Limited collection of Medicaid data by states is standing in the way of a complete analysis of opioid misuse and abuse within the program, according to an August 15 report from the Department of Health and Human Services’ (HHS’) Office of Inspector General (OIG).
The report finds that 32 states were missing some data, preventing a full analysis at the Federal level. Some states did not require reporting of National Provider Identifiers, diagnosis codes, and the quantity of opioids prescribed.
This incomplete data feeds into the Center for Medicaid and Medicare Services’ (CMS’) Transformed Medicaid Statistical Information System (T-MSIS) database, which could serve as a source for national analysis, but is hampered by the data gaps.
“These data have not yet been adequate for national analysis and oversight, even though some states’ data have been sufficient for individual state analysis,” the report notes.

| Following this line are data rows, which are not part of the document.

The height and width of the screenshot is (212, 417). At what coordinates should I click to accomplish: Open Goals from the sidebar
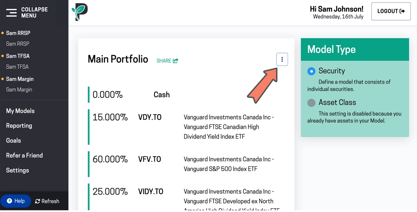[x=14, y=141]
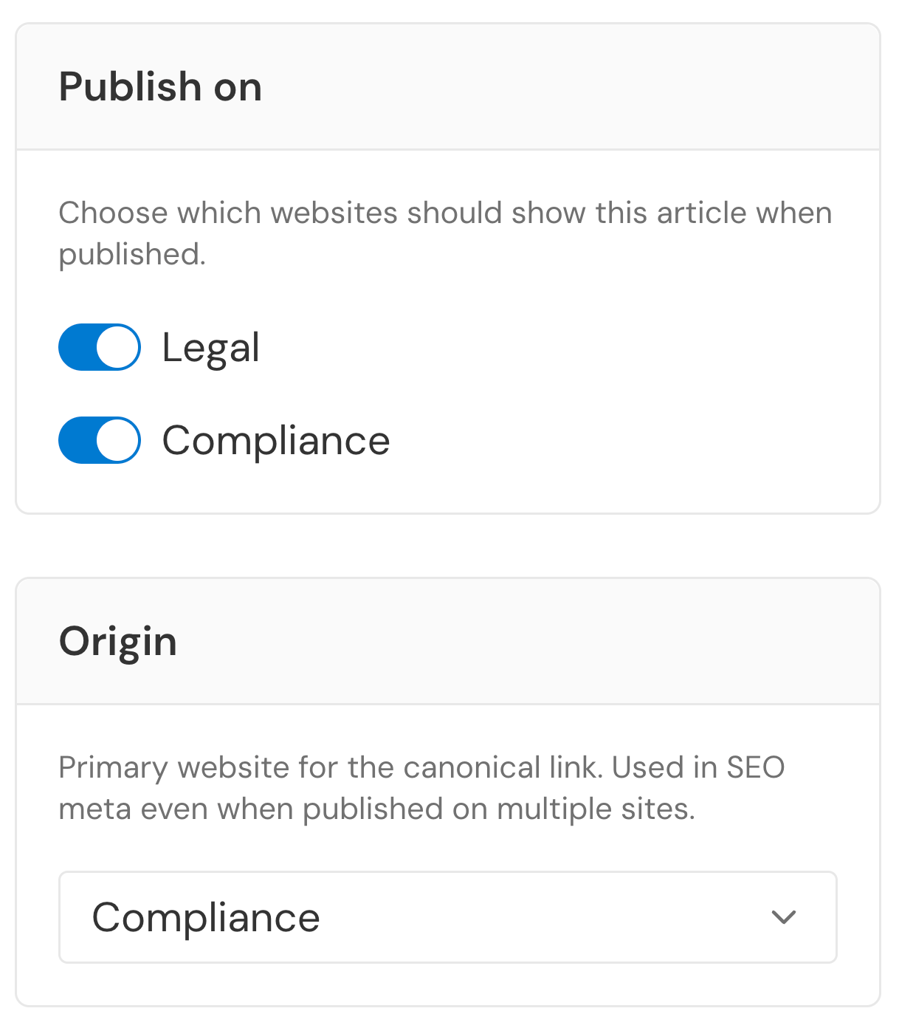Click the Compliance toggle label text

276,441
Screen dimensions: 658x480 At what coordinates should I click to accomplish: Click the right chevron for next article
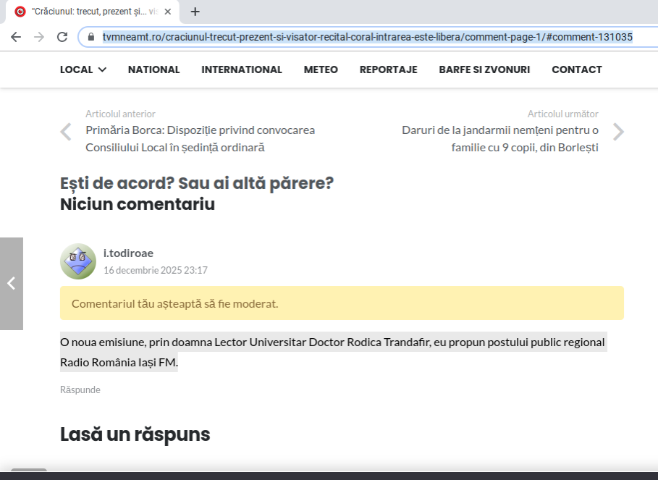pyautogui.click(x=618, y=131)
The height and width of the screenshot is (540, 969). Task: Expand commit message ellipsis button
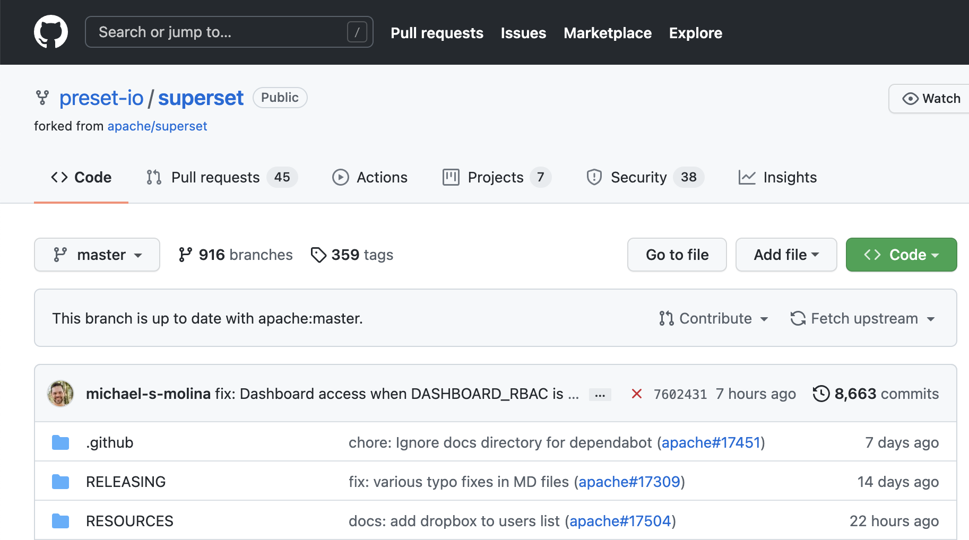(600, 395)
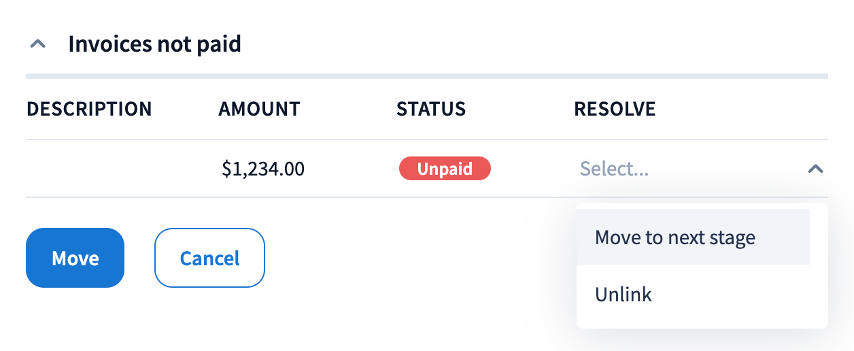Collapse the Invoices not paid section chevron
854x351 pixels.
click(39, 45)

With the White House declaring opioid abuse a public health emergency, better understanding of existing data to prevent opioid abuse is a Federal priority. CMS has been working with states to improve data quality and added the categories identified by OIG to its data quality priorities, the report notes.
OIG recommended that CMS continue to work on improved data quality, including unique identifiers, submission of all data, and clarified guidance for states. CMS concurred with all recommendations, and in its comments on the report, CMS noted that it is developing a process to link related identifiers to one another, and is looking at its data dictionary guidance.